To what extent such groups in Belarus, created and funded by the U.S., can
be considered "independent" (i.e. "not governed by a foreign power;
self-governing; free from the influence, guidance, or control of another or
others; self-reliant") is certainly a big question. To look at this from a
more concrete perspective, 300 Washington-funded NGOs is one organization
for every 34,000 citizens of a 10-million person republic. What would be
the reaction of American people and the Bush Administration if some foreign
country (for instance, Saudi Arabia, North Korea or Russia) would set up
and provide multibillion funding to some 8,250 "civil society" groups (one
for every 34,000 Americans) aimed at "seeking political change" (read:
"overthrowing the President", "changing the political regime") in the U.S.?

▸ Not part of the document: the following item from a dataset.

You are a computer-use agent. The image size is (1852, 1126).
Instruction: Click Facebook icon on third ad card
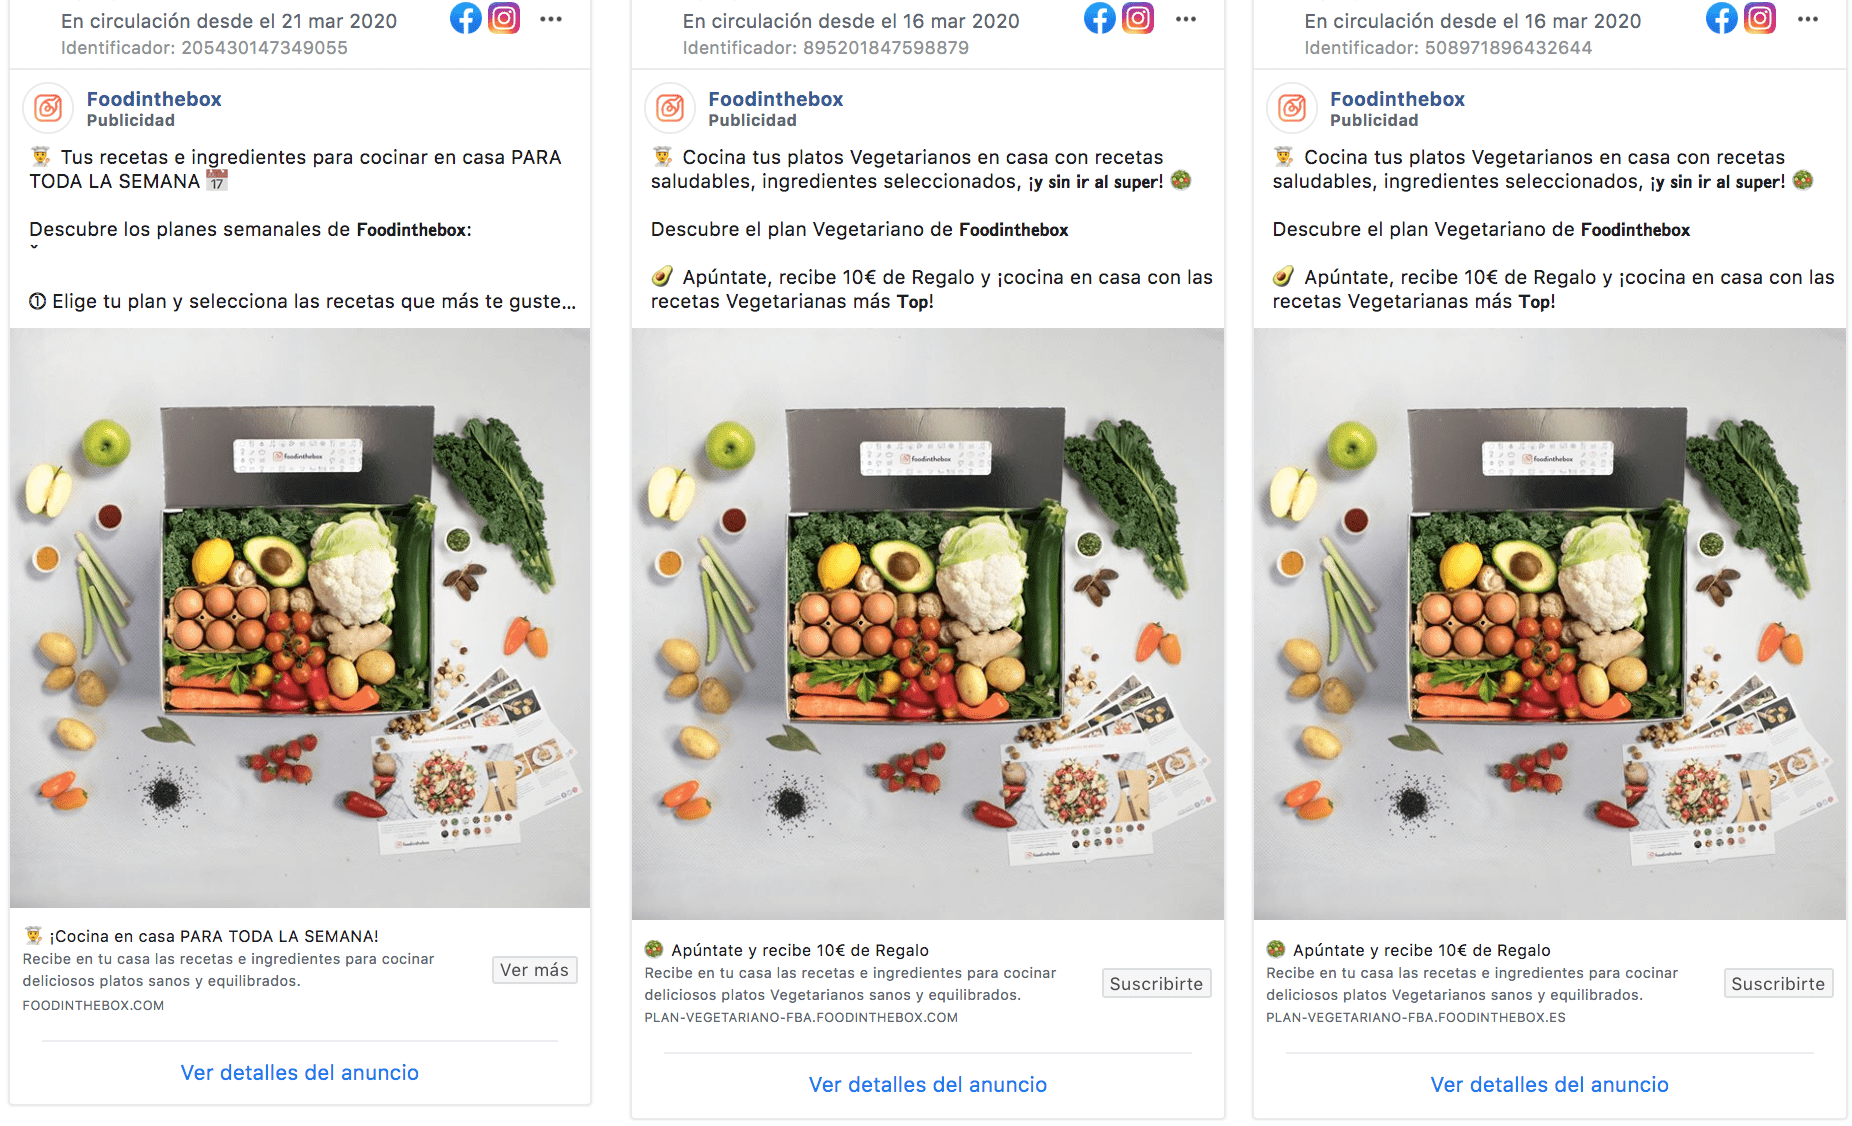pyautogui.click(x=1722, y=18)
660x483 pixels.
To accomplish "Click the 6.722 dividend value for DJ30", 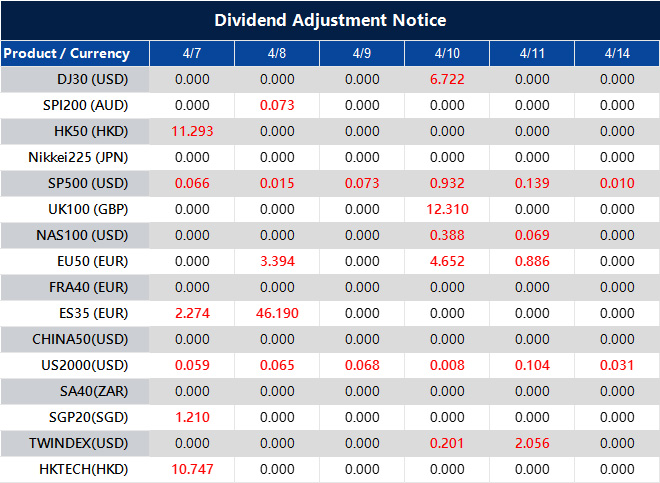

The Belarussian experience with foreign interference into the internal
affairs of that republic under the disguise of Western "aid" to "civil
society" groups is not much different than the Russian experience. As
stated in the Russian Democracy Act, "United States Government democratic
reform programs. have led to the establishment of more than 65,000
non-governmental organizations. and numerous political parties"
(Sec.2(a)(3)(A)). In other words, the U.S. law-makers openly admit that the
U.S. Government and American money are behind every fifth out of 300,000
registered NGOs in Russia. The figures are even more impressive than those
in Belarus. For every 2,100 citizens of Russia, we've got one "public"
association "established" and at least partly, if not fully, funded by
Washington.

It's hardly an excuse that the real number of U.S.-funded NGOs in Russia is
certainly smaller. Many such organizations exist on paper only and were
established by clever Russians with the only purpose of milking the rich
cows of the U.S. Agency for International Development and various Western
foundations. It only corroborates my final observation. The continuation of
U.S. reliance on a narrow circle of pro-Western liberal intelligentsia and
"agents of democratic change" (mainly concentrated in Moscow and half a
dozen other urban centers) proves to be wasteful, eventually unproductive
for the U.S. interests (if those interests are not aimed at the ultimate
subordination of Russia and further aggravation of her socio-economic
problems) and detrimental to the interests of long-term institutional legal
and democratic development of Russia, including development of her civil
society.

What Western governments and experts should do, instead of continuing their
futile and ridiculous attempts to «pull Russia into the West» (Michael
McFaul), threatening Russia with «negative consequences», and frightening
themselves and their communities with horror stories that if Russia does
not continue "reforms" "following strategies developed in Western
capitals», then "it most likely will have become a dictatorship and a
threat to Europe" (McFaul again), is to agree with Charles H. Fairbanks,
Jr. (of Johns Hopkins University's School of Advanced International
Studies) that the failure of American "reform strategy" "has probably
destroyed Russians' trust in the West for generations to come" and follow
his advice: "Those of us who care about the advance of democracy in the
world should make it our foremost intellectual and practical task to find
out why our reform strategy went wrong in so much of the former Soviet
bloc".

Back in 2001, I wrote in Nezavisimaya gazeta that "U.S. aid to Russian
'reformers' should be stopped by the U.S. Administration before it's
interrupted by the Russian Government" (NG-Dipkurier, 22.03.2001). Adoption
in 2002 by the U.S. Congress of the notorious Russian Democracy Act
(pledging an additional 50 million dollars a year to pro-American
"political parties and coalitions" in Russia, "democratic activists",
"democratic forces", "reform-minded politicians", and the like) became just
another confirmation of the unwillingness of U.S. authorities to stop
America's interference into Russian domestic affairs. The Russian
Government finally decided to react. It should have done so long before.